Retrieval-Augmented Generation · GraphRAG · Hallucination Mitigation

RCM Knowledge Assistant

A true RAG system — not prompt-stuffing — over public revenue-cycle-management references. It retrieves from a vector index, augments with a domain knowledge graph, answers only from what it found with inline citations, and refuses when its sources don’t cover the question.

31
Public docs
32
Indexed chunks
47/590
Graph nodes/edges
384
Vector dim

RCM Knowledge Assistant

Grounded RAG · inline citations · confidence-gated

Ask me anything about revenue-cycle management — CARC/RARC codes, denials, appeals, prior authorization, the claim lifecycle. Every answer is grounded in retrieved public sources with inline [n] citations, and I refuse to answer when my sources don't cover it.

Try an example

How it works

The retrieval pipeline

Each question runs the full guardrailed RAG loop below. Embeddings are computed locally with Xenova/all-MiniLM-L6-v2 (free, no embedding API); generation uses Groq llama-3.3-70b-versatile.

1

Guard

Rate-limit by IP, then a prompt-injection filter blocks attempts to override the “answer only from context” contract or exfiltrate the system prompt.

2

Embed

The query is embedded into the same 384-dimension MiniLM vector space as the corpus, locally and for free — no embedding-API cost or key.

3

Retrieve + gate

Cosine similarity ranks the top-k chunks. A confidence gate (best score < 0.35) refuses out-of-scope questions instead of hallucinating — the core hallucination-mitigation control.

4

Graph-augment

A domain knowledge graph (CARC/RARC codes → denial reasons → appeal steps) expands the vector hits with graph-adjacent chunks, surfacing related context pure vector search would miss.

5

Ground & cite

A strict system prompt instructs the model to answer only from the numbered context and cite sources as [n]. Citations are reconciled against what the answer actually used.

6

Return

The API returns { answer, citations, confidence }. The UI renders inline [n] chips, a sources panel with the real public URLs, and a confidence badge.

Why this exists

A domain-grounded RAG proof of work

This is a portfolio demo for an AI Architect application.
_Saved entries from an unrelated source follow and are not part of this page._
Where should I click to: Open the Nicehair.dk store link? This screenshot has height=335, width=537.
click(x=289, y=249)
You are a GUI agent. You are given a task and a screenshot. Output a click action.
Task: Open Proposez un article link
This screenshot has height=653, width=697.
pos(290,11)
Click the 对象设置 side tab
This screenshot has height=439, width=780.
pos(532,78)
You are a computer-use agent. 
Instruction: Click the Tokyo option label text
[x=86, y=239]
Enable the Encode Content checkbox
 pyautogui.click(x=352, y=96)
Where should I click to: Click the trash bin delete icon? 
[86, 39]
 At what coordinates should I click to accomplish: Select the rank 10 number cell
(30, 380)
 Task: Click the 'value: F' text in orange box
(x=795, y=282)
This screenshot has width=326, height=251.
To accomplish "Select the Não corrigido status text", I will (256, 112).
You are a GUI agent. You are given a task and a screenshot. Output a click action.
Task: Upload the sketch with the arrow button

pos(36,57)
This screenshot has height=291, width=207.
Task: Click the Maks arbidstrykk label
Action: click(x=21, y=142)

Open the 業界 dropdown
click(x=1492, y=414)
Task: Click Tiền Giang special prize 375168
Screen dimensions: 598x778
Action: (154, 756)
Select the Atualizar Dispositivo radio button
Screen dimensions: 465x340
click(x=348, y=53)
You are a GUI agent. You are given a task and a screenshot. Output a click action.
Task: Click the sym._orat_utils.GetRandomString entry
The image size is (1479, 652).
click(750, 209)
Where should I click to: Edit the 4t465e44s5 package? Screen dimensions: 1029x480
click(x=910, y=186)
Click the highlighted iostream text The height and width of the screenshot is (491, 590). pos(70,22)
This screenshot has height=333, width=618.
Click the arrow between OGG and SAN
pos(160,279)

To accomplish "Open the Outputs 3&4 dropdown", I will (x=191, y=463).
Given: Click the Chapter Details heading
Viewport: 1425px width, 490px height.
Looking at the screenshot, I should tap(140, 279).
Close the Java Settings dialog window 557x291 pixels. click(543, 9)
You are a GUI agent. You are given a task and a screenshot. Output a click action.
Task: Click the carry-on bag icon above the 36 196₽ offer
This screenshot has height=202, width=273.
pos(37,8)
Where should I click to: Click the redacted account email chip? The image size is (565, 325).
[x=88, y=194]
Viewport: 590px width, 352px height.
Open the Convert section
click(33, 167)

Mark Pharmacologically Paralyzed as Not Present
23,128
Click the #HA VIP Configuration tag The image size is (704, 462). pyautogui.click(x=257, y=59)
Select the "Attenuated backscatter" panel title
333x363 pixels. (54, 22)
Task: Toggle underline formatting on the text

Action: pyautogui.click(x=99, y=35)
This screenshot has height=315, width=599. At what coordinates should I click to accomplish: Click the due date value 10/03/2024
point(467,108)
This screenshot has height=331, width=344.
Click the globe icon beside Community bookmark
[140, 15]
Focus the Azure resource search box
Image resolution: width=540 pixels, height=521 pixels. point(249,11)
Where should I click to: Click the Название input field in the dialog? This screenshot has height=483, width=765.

It targets the role’s exact asks — RAG and GraphRAG, retrieval guardrails, and hallucination mitigation — applied to the revenue-cycle domain. The guardrails are real: a confidence gate that refuses, an injection filter, citation reconciliation, rate limiting, and a deterministic extractive fallback so the system is grounded even without an LLM key. It is labeled honestly as graph-augmented retrieval, and built entirely on public standards (X12 / WPC / CMS).